Washington University Sentence Completion Test
Measures ego-development stage from completed sentence stems (“Rules are…”, “When I am criticized…”). Each completion is scored from Impulsive (E2) through Integrated (E9) and aggregated into a total protocol rating. Most adults sit at Self-Aware (E5); higher stages are rare. The stage gauges capacity to hold paradox, separate one's own values from convention, and see psychological complexity in self and others.
Experiencing Scale
Rates how deeply a passage attends to inner experience on a 1–7 scale: from external and impersonal (Level 1), through feelings noted in reaction to events (Level 3), to purposeful inward questioning (Level 5) and continuously deepening self-understanding (Level 7). It reveals whether a model truly turns inward when invited — in shadow probing or active imagination — or stays at the surface with abstract description.
Integrative Complexity
Rates how a passage handles multiple perspectives on a 1–7 scale, combining two structural variables: differentiation (perceiving distinct dimensions) and integration (drawing connections among them). Level 1 sees one dimension; Level 3 differentiates; Level 5 integrates; Level 7 reaches systemic, second-order frames.
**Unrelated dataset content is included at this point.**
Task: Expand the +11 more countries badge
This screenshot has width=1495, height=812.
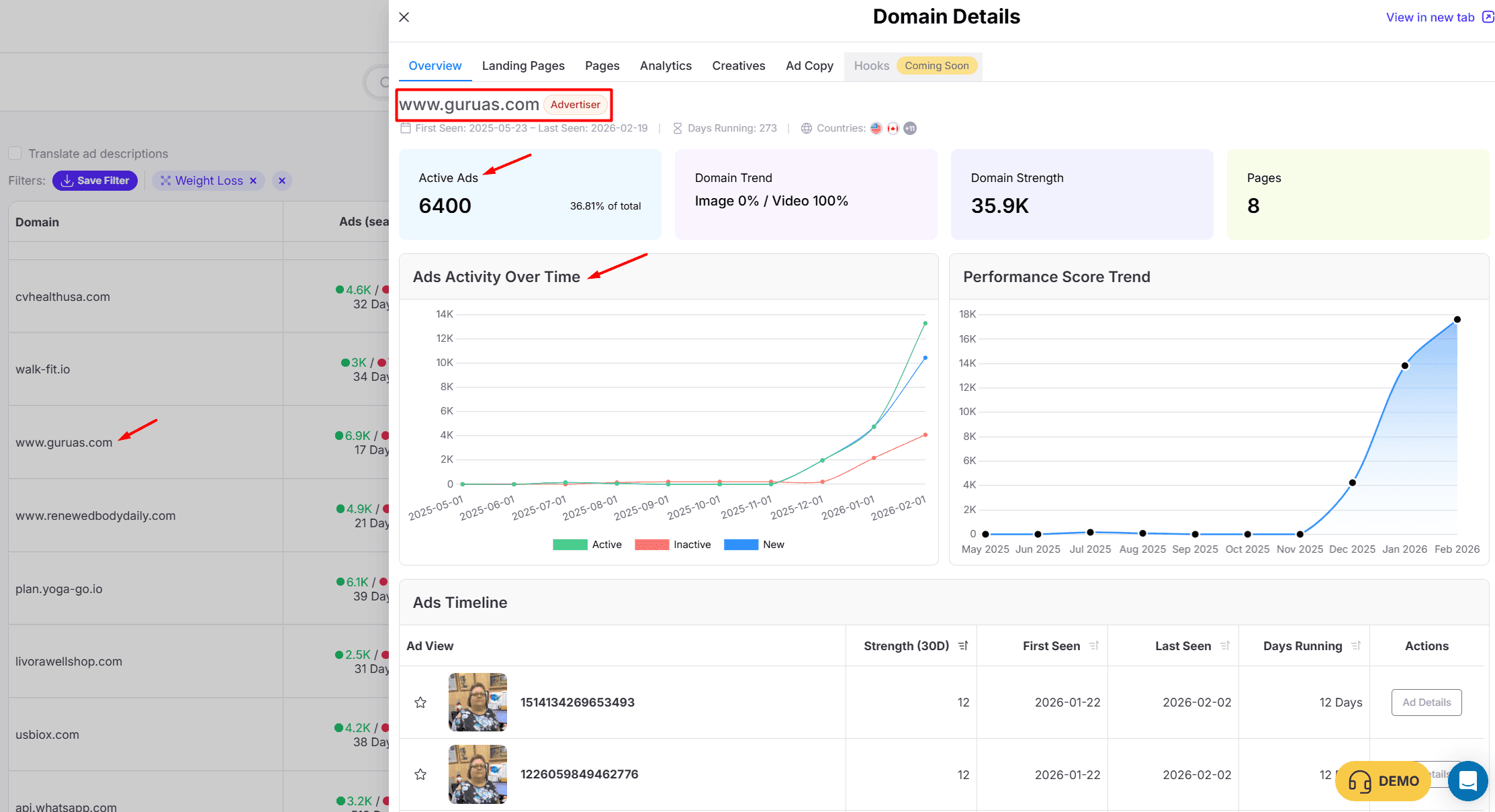Action: tap(910, 128)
It measures whether a model can hold opposing positions in genuine tension rather than collapsing to one side or staging pseudo-balance.
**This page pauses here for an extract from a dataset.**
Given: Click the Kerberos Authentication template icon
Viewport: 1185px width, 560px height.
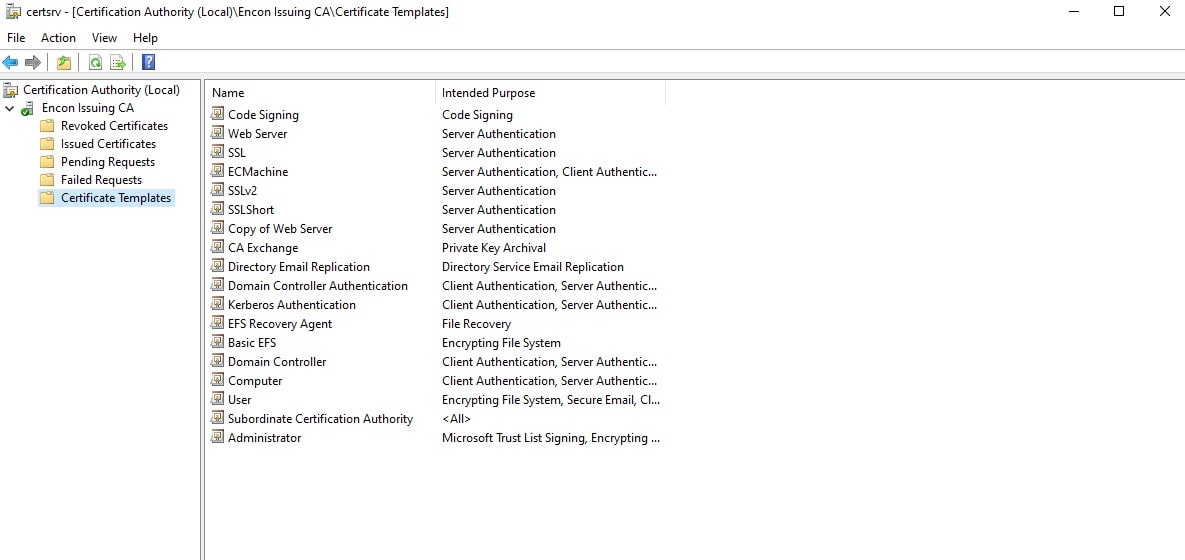Looking at the screenshot, I should tap(218, 305).
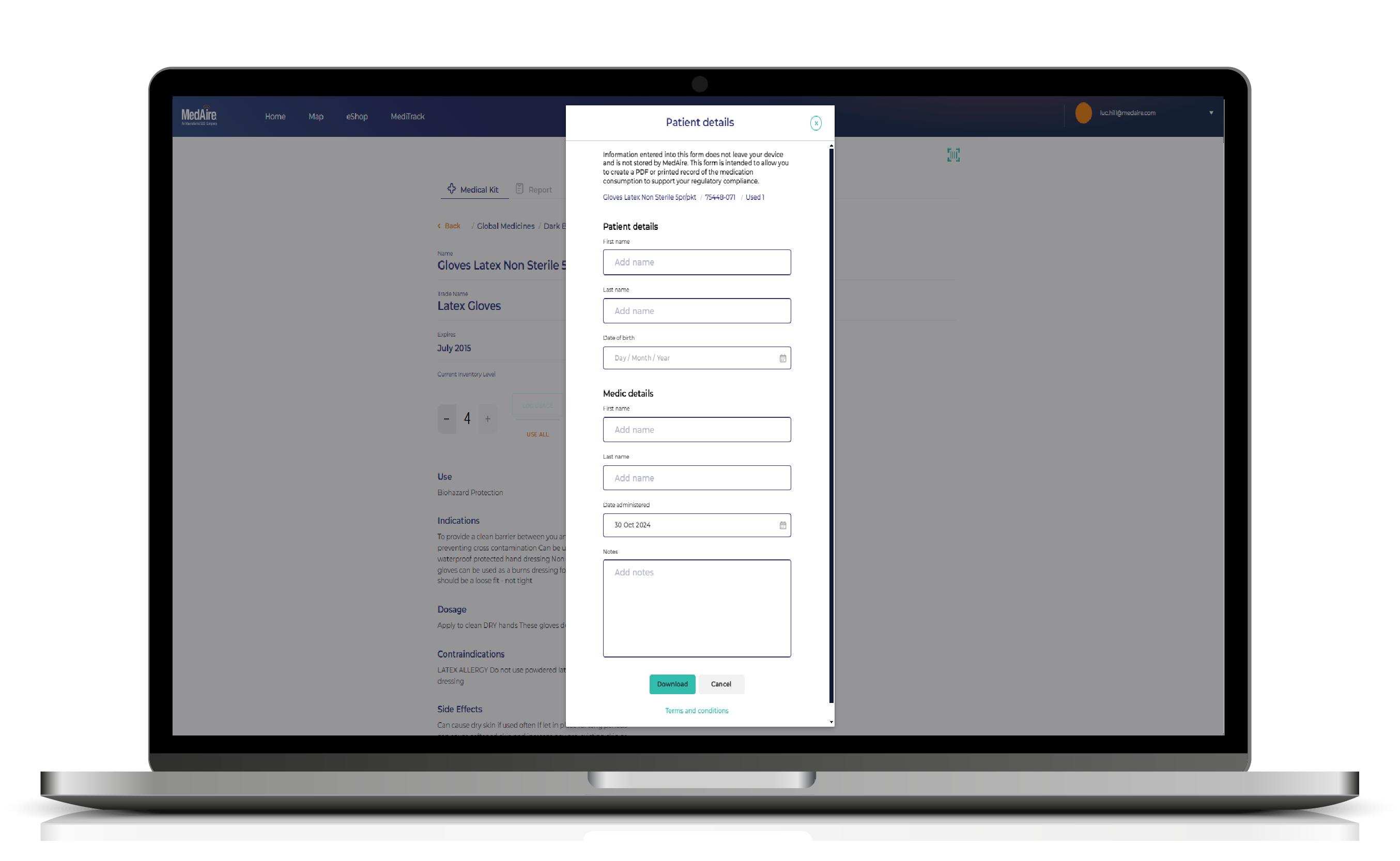
Task: Click the MediTrack tab in navigation
Action: 407,116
Thought and Language Index
Rates eight forms of disordered thought and language on a 0.25–1.0 severity scale across three subscales: impoverished (poverty of speech, weakening of goal), disorganised (looseness, peculiar word use, logic), and non-specific dysregulation (perseveration, distractibility). Healthy speech sits almost entirely at the floor. Especially useful on reasoning traces, where looseness, weakening of goal, and peculiar logic reveal a chain drifting or collapsing.
Jung Word Association Test
Jung's classic test uses thirteen complex indicators; for text-only analysis the seven that need no reaction-time survive — perseveration, stereotyped response, multi-word reply, mediate reaction, clang association, meaningless reaction, and stimulus repetition. Each marks a likely complex: an autonomous, affect-laden cluster the stimulus has activated. Density per thematic category reveals which domains carry charge. Used in the word-association phase only.
Weighted Referential Activity Dictionary
An automated scorer that quantifies referential activity — how concrete, specific, and imagery-evoking language is, versus abstract, vague, and fragmented. Each of 707 dictionary words carries a weight from −1 to +1, and the score is the mean weight across matches. High scores mark vivid, embodied language anchored in specifics; low scores mark disembodied, evaluative speech. A baseline marker across all phases that rules out empty performance.
Epistemic & Certainty Markers
An automated scorer counting 106 hedge words (“might”, “somewhat”, “apparent”) and 74 boosters (“clearly”, “definitely”, “must”) per passage, plus a five-level certainty distribution. Heavy hedging with few boosters reads as caution or face-saving; the reverse reads as assertive certainty. On reasoning traces, shifts between the chain of thought and the final output reveal where a model commits versus where it equivocates.